Heute möchte ich für alle Gegner des Online-Datings eine Lanze brechen: Ich gehöre zu euch. Dabei habe ich wirklich versucht, mich für das so genannte moderne Verlieben zu begeistern: Ich habe mich auf einer Online Dating-Plattform angemeldet, habe gesucht, geschrieben, geflirtet und mich mit potenziellen Kandidaten getroffen, ich habe versucht, mich für das tindern zu begeistern und mich gegenüber der Skepsis von Freunden mit Parolen à la “wider dem klassisch-langweiligen Kennenlernen” gewehrt. Doch wie ich mich heute immer noch nicht ernsthaft für Klimaschutz und hohe Schuhe begeistern kann, so wenig habe ich mein Herz an das ganze Onlineding verloren. Das war  nicht immer so, bezeichnenderweise erschien mir Online-Dating vor dem Praxistest noch als aufregend, unkonventionell, einfach eben als the next big thing! Zu dieser Zeit bekam ich staunend mit, wie sich langjährige Singles plötzlich von Date zu Date verabredeten, ich war dabei, wie ganze Mädelsabende plötzlich kichernd vor dem Bildschirm verbracht wurden und wie sich chronisch unentschlossene  Kumpels plötzlich ungewohnt treffsicher nach links oder rechts wischten.

Amour
Du + Ich = … Liebe? Lässt sich die so einfach im Internet finden?

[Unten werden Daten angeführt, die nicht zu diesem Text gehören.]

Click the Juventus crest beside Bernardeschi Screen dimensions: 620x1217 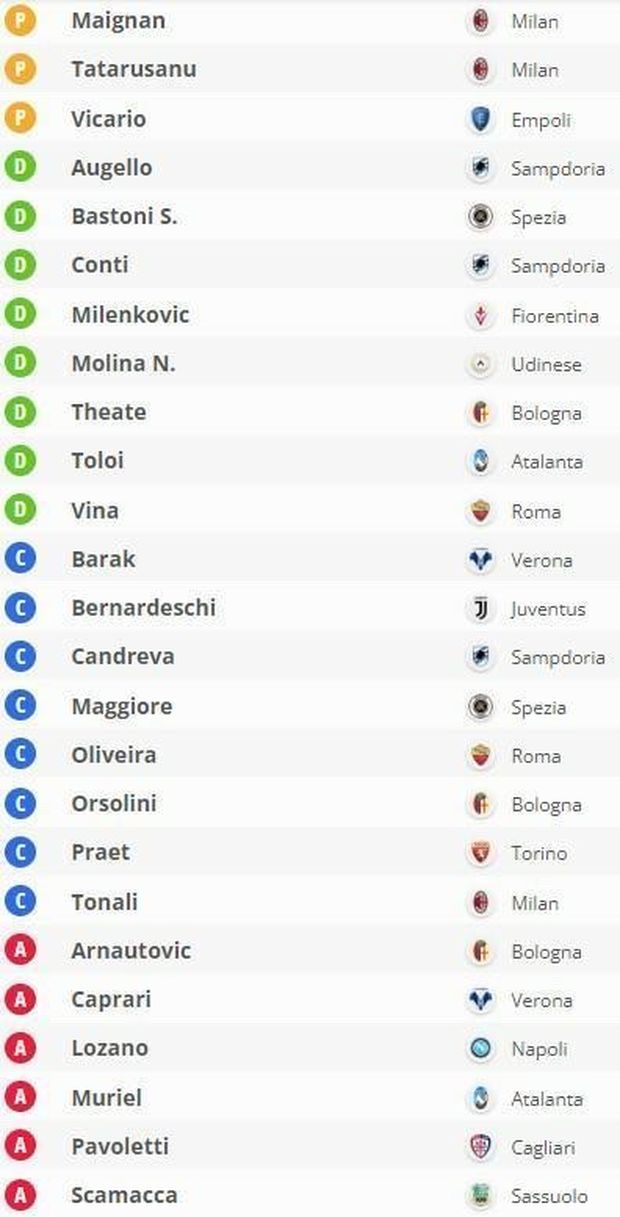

Für mich stand fest: Das wollte ich auch! Ein Klick, ein Kuss und dann die ganz große Liebe! So war jedenfalls meine Vorstellung und tatsächlich konnte ich mich zu Beginn meines Online Dating Experimentes dem Zauber der virtuellen Vielfalt nicht ganz entziehen: Alice im Wunderland traf auf ein bunt gefülltes Süßigkeitenregal, es gab
junge, alte, schöne, reiche, dunkle, blonde, witzige, humorlose, ernste, kluge, sportliche, gemütliche, schräge, nette,…
Typen ! Typen, Typen, Typen! (Natürlich auch Frauen, aber die waren für mich nur so semi-spannend.)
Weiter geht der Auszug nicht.